=== Begin Enclosure ===

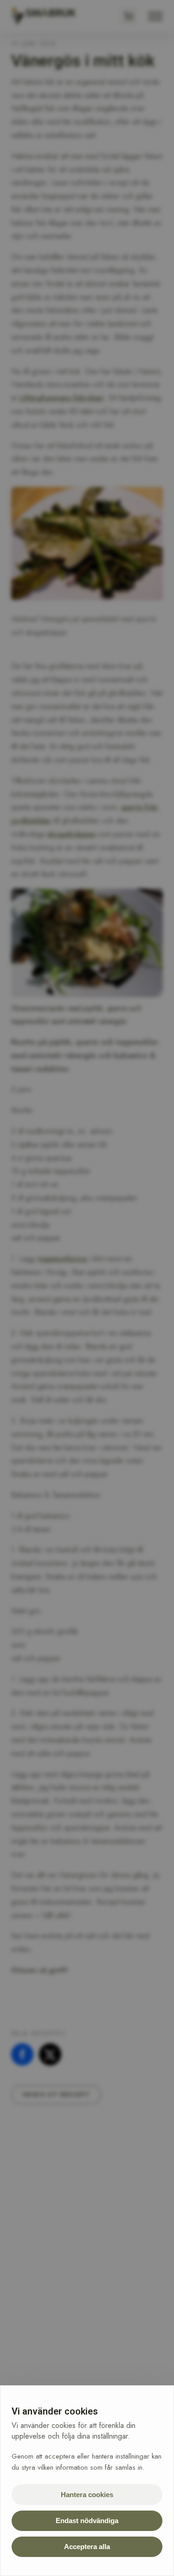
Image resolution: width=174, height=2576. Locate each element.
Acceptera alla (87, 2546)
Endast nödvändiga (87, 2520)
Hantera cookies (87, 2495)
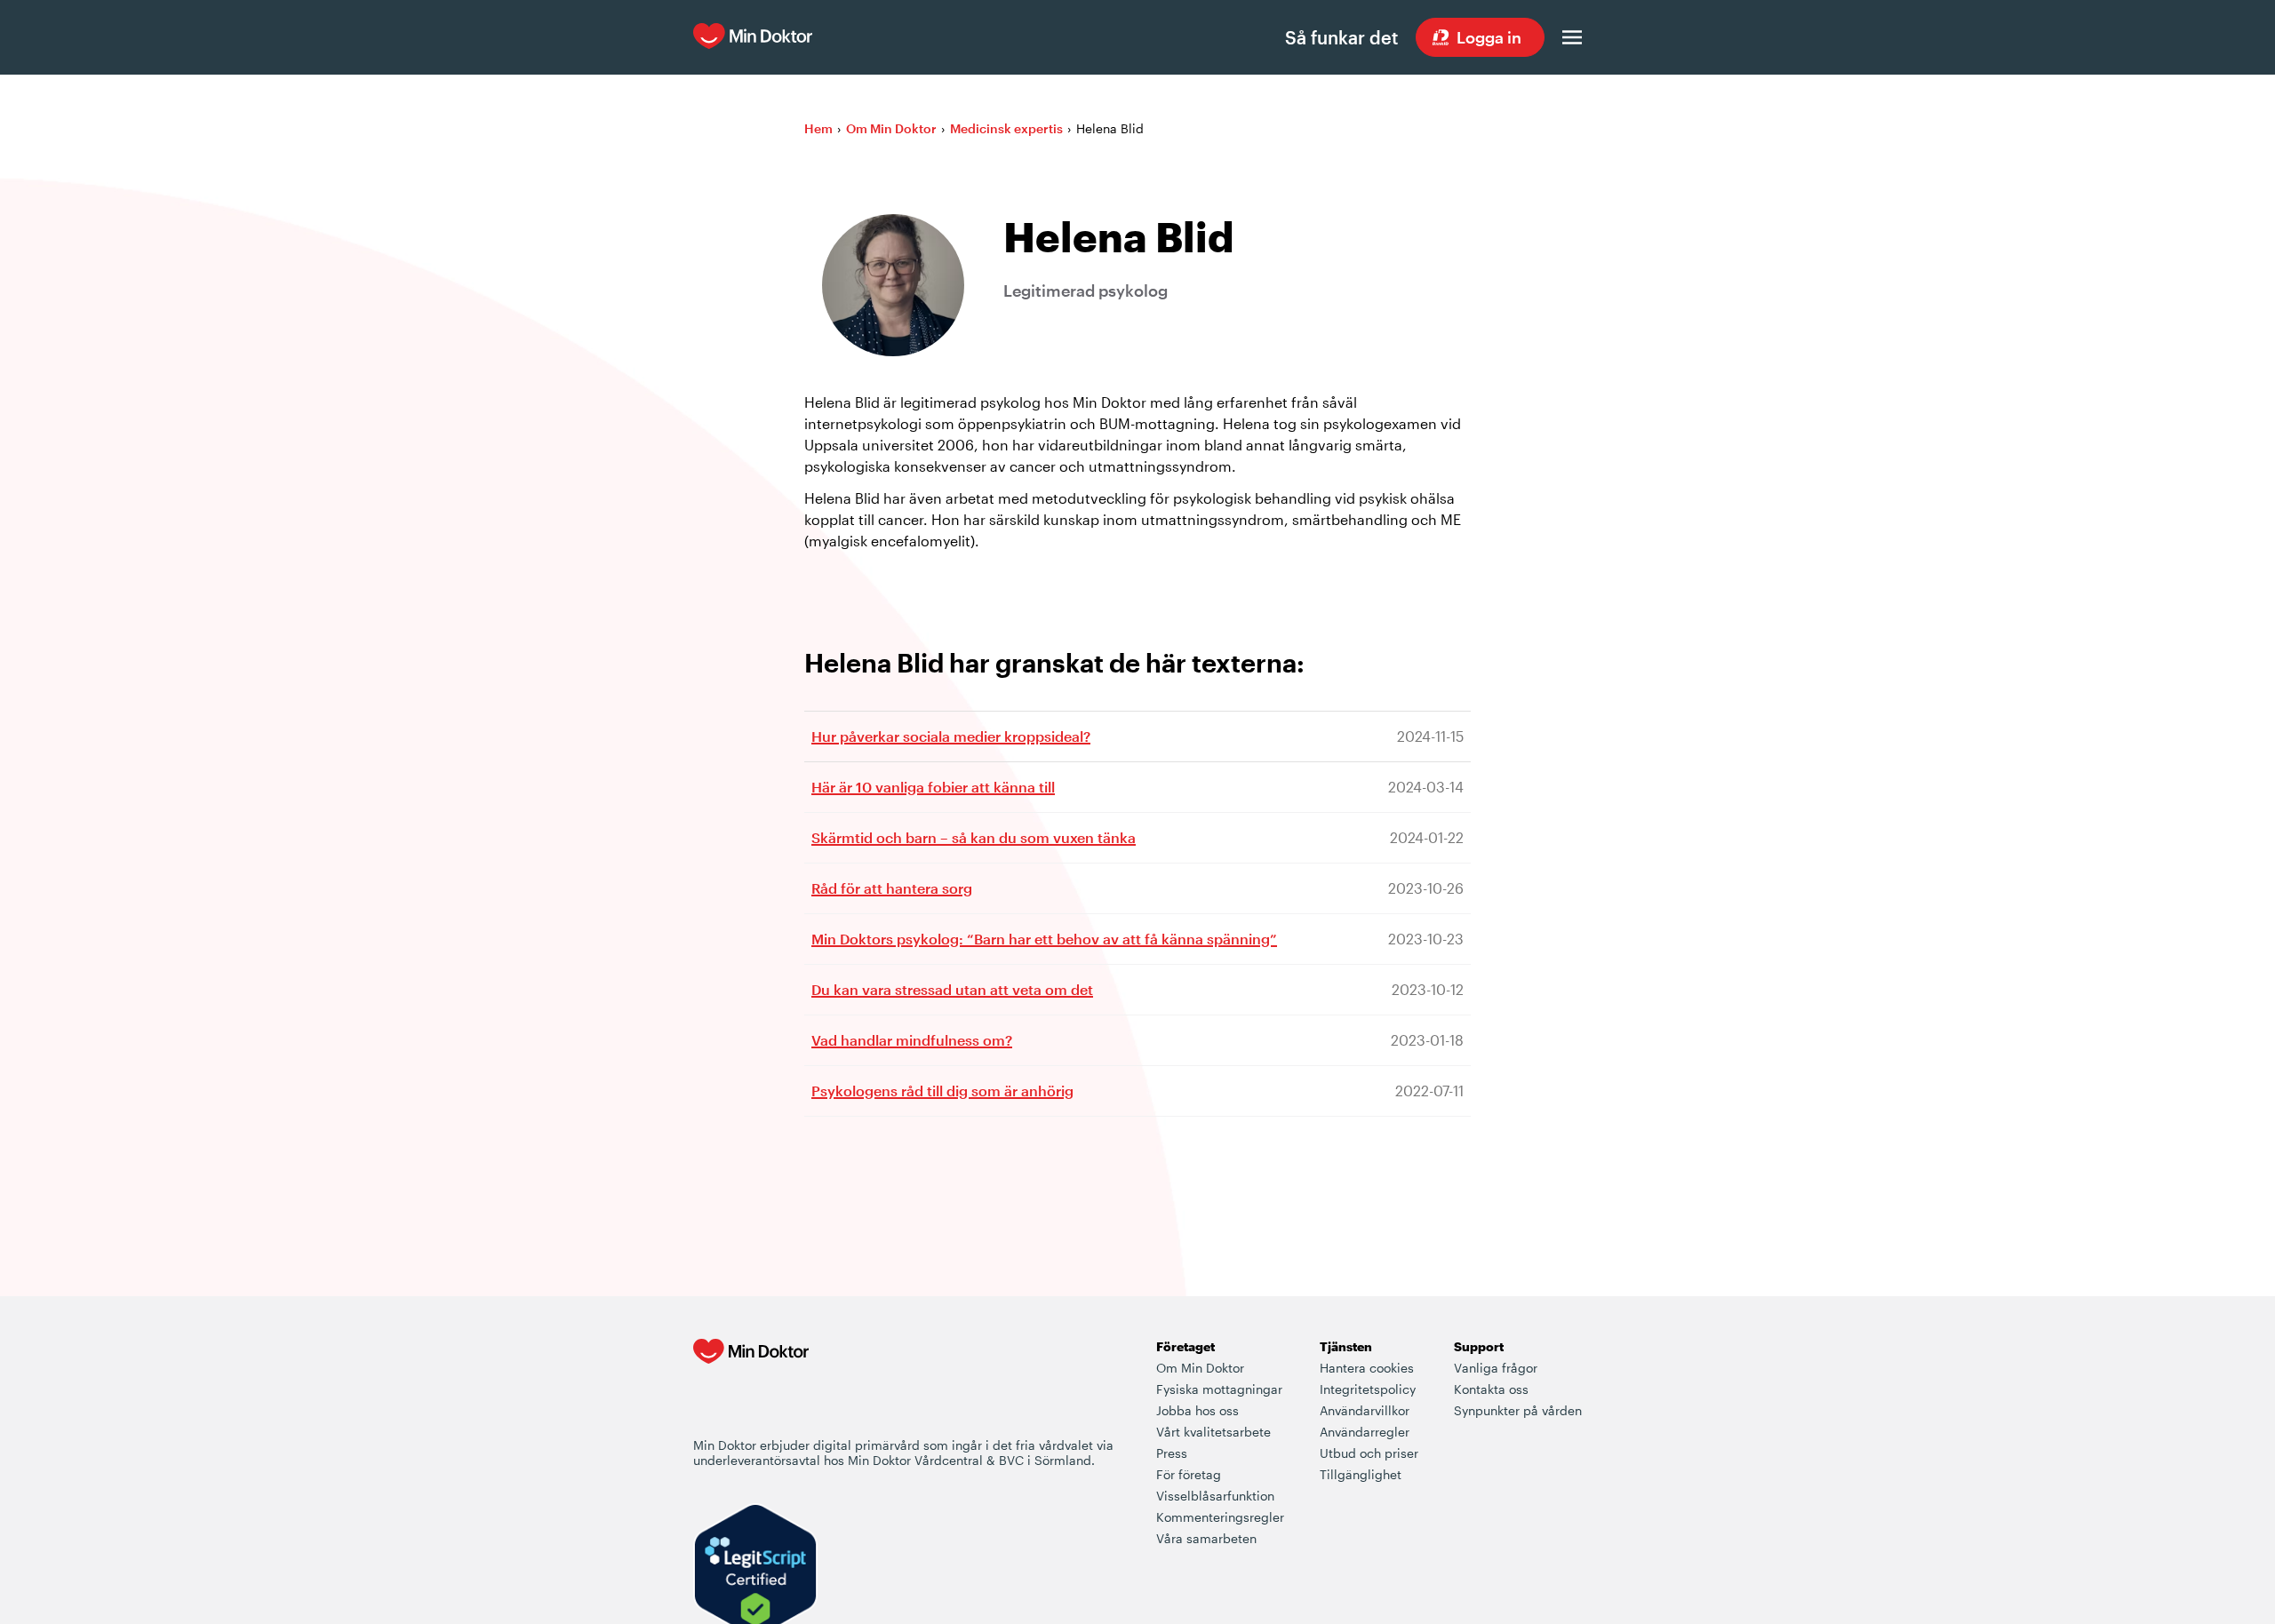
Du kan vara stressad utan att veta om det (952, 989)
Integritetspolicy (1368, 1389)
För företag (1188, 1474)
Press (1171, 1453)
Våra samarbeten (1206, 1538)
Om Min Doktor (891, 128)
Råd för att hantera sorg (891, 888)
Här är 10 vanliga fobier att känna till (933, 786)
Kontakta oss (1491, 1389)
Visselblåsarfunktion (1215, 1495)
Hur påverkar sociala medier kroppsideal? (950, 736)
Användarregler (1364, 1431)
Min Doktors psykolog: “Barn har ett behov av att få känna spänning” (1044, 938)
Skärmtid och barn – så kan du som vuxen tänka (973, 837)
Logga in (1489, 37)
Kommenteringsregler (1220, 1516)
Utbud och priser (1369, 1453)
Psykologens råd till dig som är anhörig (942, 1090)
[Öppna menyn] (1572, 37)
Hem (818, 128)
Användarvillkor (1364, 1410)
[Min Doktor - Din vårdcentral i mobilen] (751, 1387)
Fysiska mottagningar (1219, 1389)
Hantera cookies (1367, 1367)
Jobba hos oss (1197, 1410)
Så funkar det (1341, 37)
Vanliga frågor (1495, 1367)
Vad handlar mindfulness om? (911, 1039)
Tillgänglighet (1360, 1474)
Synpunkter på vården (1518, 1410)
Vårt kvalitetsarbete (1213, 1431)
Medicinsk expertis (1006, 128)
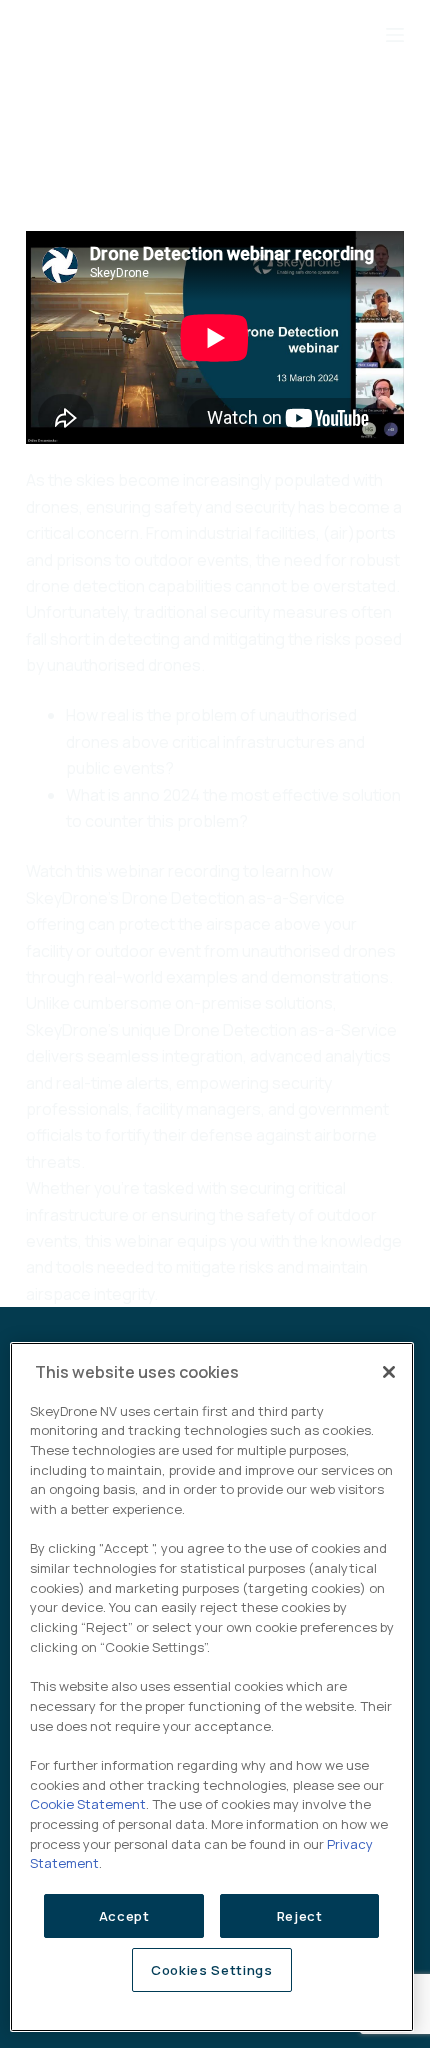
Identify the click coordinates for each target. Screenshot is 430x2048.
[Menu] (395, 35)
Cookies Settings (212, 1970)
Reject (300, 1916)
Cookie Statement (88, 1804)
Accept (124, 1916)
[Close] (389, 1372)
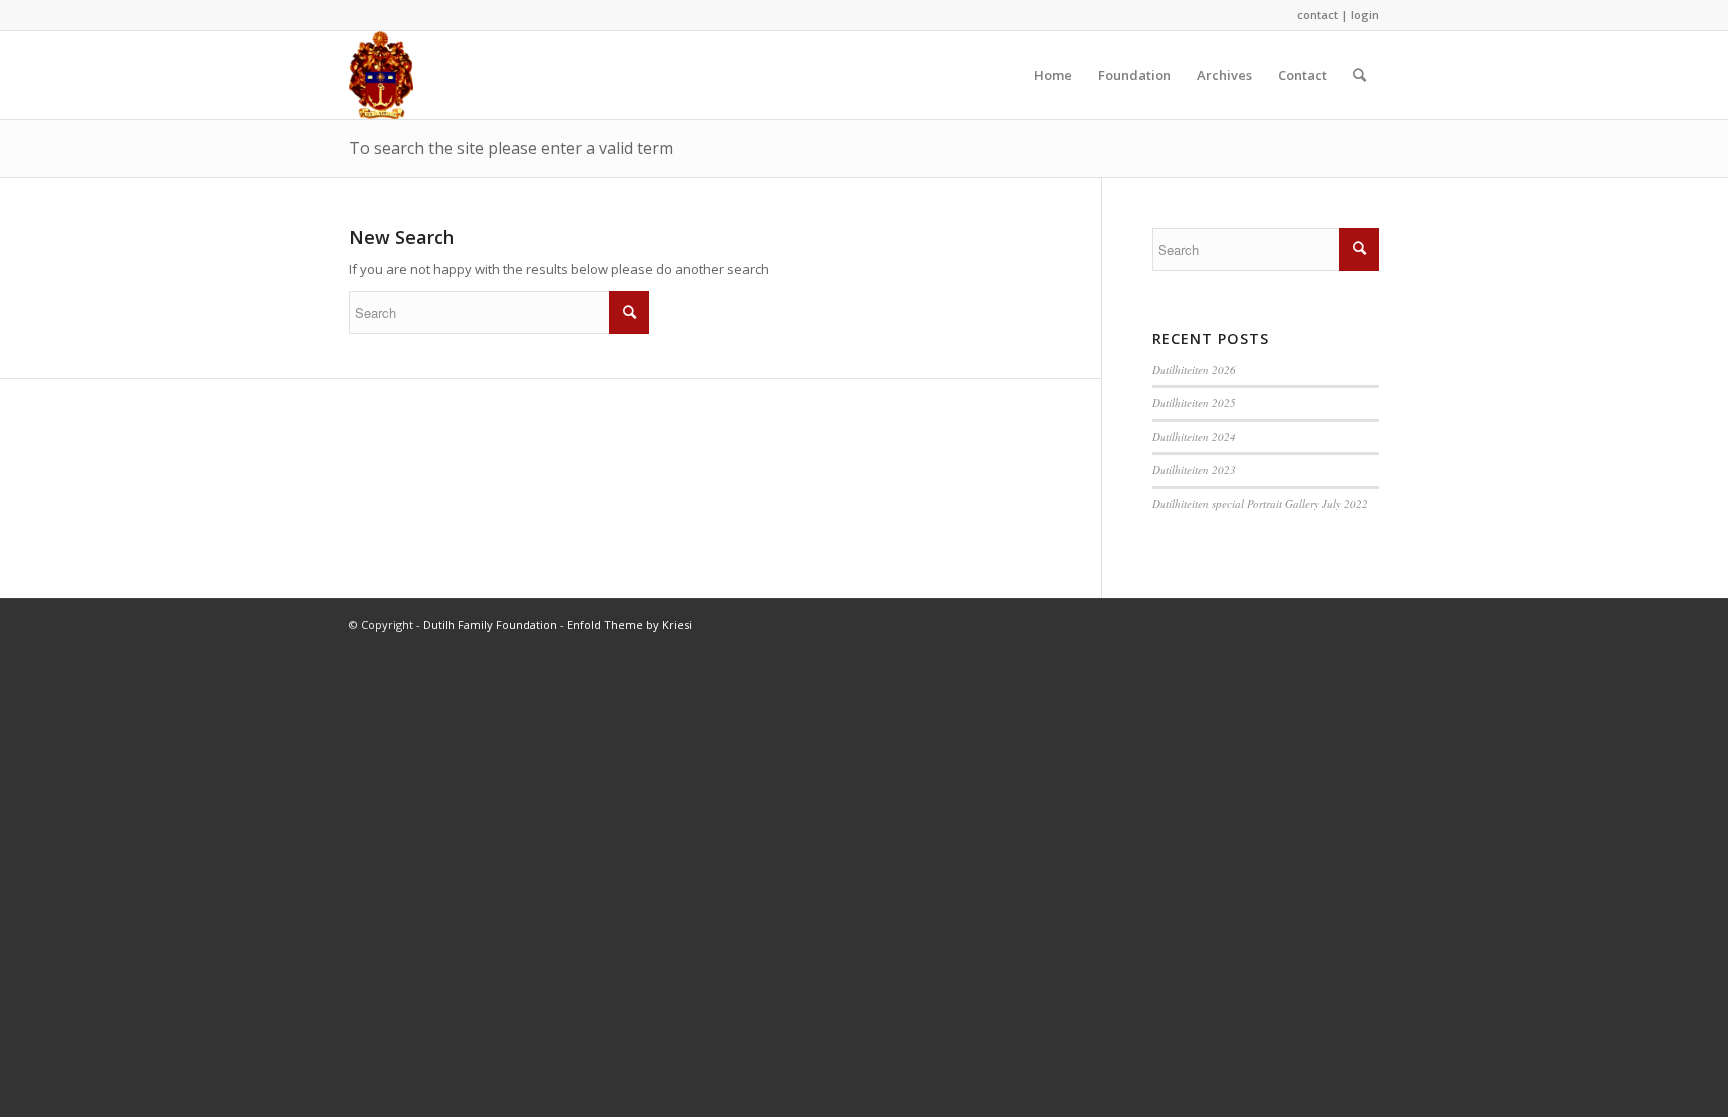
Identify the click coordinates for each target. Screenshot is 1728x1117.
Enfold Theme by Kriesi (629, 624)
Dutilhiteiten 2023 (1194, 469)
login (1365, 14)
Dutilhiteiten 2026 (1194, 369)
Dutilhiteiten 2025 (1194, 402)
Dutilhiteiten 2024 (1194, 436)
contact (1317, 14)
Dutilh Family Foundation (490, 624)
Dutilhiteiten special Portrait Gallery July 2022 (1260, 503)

=== End Enclosure ===

Work instruction: The expected output is every entry above, character for character, with no pictures.

Solution for this task:
Image resolution: width=174, height=2576. Locate each element.
Acceptera alla (87, 2546)
Endast nödvändiga (87, 2520)
Hantera cookies (87, 2495)
Du kan vara stressad utan att veta om det (952, 989)
Integritetspolicy (1368, 1389)
För företag (1188, 1474)
Press (1171, 1453)
Våra samarbeten (1206, 1538)
Om Min Doktor (891, 128)
Råd för att hantera sorg (891, 888)
Här är 10 vanliga fobier att känna till (933, 786)
Kontakta oss (1491, 1389)
Visselblåsarfunktion (1215, 1495)
Hur påverkar sociala medier kroppsideal? (950, 736)
Användarregler (1364, 1431)
Min Doktors psykolog: “Barn har ett behov av att få känna spänning” (1044, 938)
Skärmtid och barn – så kan du som vuxen tänka (973, 837)
Logga in (1489, 37)
Kommenteringsregler (1220, 1516)
Utbud och priser (1369, 1453)
Psykologens råd till dig som är anhörig (942, 1090)
[Öppna menyn] (1572, 37)
Hem (818, 128)
Användarvillkor (1364, 1410)
[Min Doktor - Din vårdcentral i mobilen] (751, 1387)
Fysiska mottagningar (1219, 1389)
Hantera cookies (1367, 1367)
Jobba hos oss (1197, 1410)
Så funkar det (1341, 37)
Vanliga frågor (1495, 1367)
Vad handlar mindfulness om? (911, 1039)
Tillgänglighet (1360, 1474)
Synpunkter på vården (1518, 1410)
Vårt kvalitetsarbete (1213, 1431)
Medicinsk expertis (1006, 128)
Identify the click coordinates for each target. Screenshot is 430x2048.
[Menu] (395, 35)
Cookies Settings (212, 1970)
Reject (300, 1916)
Cookie Statement (88, 1804)
Accept (124, 1916)
[Close] (389, 1372)
Identify the click coordinates for each target. Screenshot is 1728x1117.
Enfold Theme by Kriesi (629, 624)
Dutilhiteiten 2023 (1194, 469)
login (1365, 14)
Dutilhiteiten 2026 (1194, 369)
Dutilhiteiten 2025 (1194, 402)
Dutilhiteiten 2024 (1194, 436)
contact (1317, 14)
Dutilh Family Foundation (490, 624)
Dutilhiteiten special Portrait Gallery July 2022 (1260, 503)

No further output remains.